In recent times, the political atmosphere has been everything but bipartisan. With the nation polarized and partisan politics overwhelming the efficiency of congress, it seems as if policy gridlock will always be inevitable. In this regard, reaching a bipartisan consensus about contemporary issues has become increasingly difficult. This divide has increased the number of hate crimes, violence, terror, anger, and fear. In light of this, we developed a web application called Let’s Talk that aims to produce a middle ground between citizens, by prompting discussions between individuals of opposing political spectrums and ideologies. We hope that this application can serve as a medium that allows users to share their views and opinions in a healthy environment while gaining a better understanding of the world around them. In doing so, we wish to improve our community by fostering intellectual conversations that lead to reflection and learning.
What it does
To use our web application, users must first authenticate themselves by logging in with their Google account. The home screen for authenticated users has a relevant news section on the right in the event that users want to create a room and discuss the most recent domestic or international events.
After this, the user has one of two choices: either create a private room with any topics for discussion or join a room that has already selected a topic for discussion (public room). Anyone can join private discussions if they are provided with an URL. However, for public discussion rooms, to foster discussion, we only match those with opposing viewpoints. Initially, the users who are joining a public room are presented with a slider that they can move around to specify their views in regards to a discussion topic (the left side is for and the right side is against). Then, the user is paired up with another user that has an opposite viewpoint based on the sliders (or close to an opposite view) on that topic.
In these rooms, users are able to chat in real-time with each other based on the topic question (ex. How do you feel about abortion? For-abortion vs against-abortion). After the discussion is over, the users leave the room and are given the opportunity to reflect on what they learned in the discussion and tweet it on Twitter.
How we built it
This application utilized a variety of technologies and frameworks to display the front end and to manage our back end. We used Firebase Google authentication to manage our users and Firebase Firestore to store and retrieve user information.
In our Node.js + Express backend, we also used socket.io to send information such as audio and messages to users in the room through websockets. Redis was also utilized as a key-value storage option. Essentially, it handled storing the message and room state for each room. In addition, we used a naive way of matching users to rooms with a Finder data structure, a Map. Furthermore, we used Firestore to store the basic user data. For our front end, we used React.js and BaseWeb to build out the core UI. We also used fetch to make API calls from our web client.
Challenges we ran into
Our biggest challenge was to integrate our front end with our socket.io back-end server.

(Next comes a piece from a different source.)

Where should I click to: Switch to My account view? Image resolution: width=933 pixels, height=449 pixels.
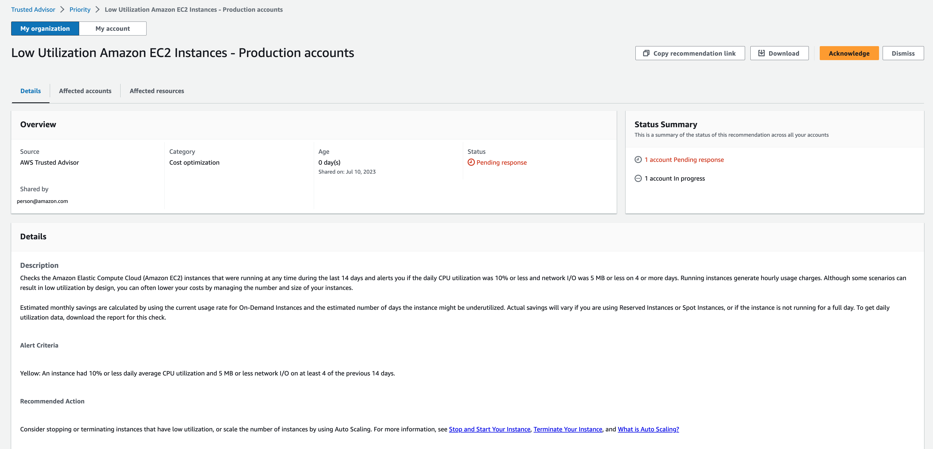pos(113,28)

We had multiple problems with configuring and running Redis, our in-memory management solution. We also dealt with CORS issues related to our socket server which was hosted on Heroku. This meant that our front-end was rendered functionless when deployed/hosted on Heroku.
Another big challenge was testing the room state since web sockets introduce a lot of complexity. In order to do this, we created endpoints to view all the rooms and the room data as well as open rooms for matching.
Accomplishments we are proud of
We are proud to develop a full-stack application within the given timeframe. We are also proud that we were able to put away our differences in expertise and domain to create a working app to promote better civic engagement and help our communities. We are also proud that we got real-time chat to work through the use of websockets.
What we learned
We learned that integrating the front end and back end is a daunting task and should not be left till the end. Most importantly, we learned that we should focus on the core features before we start implementing features that aren’t that necessary for the application.
Apart from the non-technical aspects, some of our team members were fairly new to developing full-stack apps. We learned a lot about Redis, sockets, and webRTC.
What's next for Let’s Talk
We believe that Let’s Talk has huge potential to change the way we discuss and find a middle ground. We will continue to build new features such as allowing more than two people to join and debate in a single room. We first developed a real-time chat between users because we thought that chatting removes all of the initial bias of meeting someone. However, we know that not everyone prefers to chat, so in the future, we can create alternative methods of communication such as voice or even video calls. We also hope to explore adding a better moderation system where users can set time limits and better facilitate rounds. Most importantly, we hope to promote our website through social media and other platforms to gain more active users which will help create a bigger impact on the world.
React.js, Firebase Authentication, Firebase Firestore, Node.js, Express, Redis, Socket.io, and BaseWeb.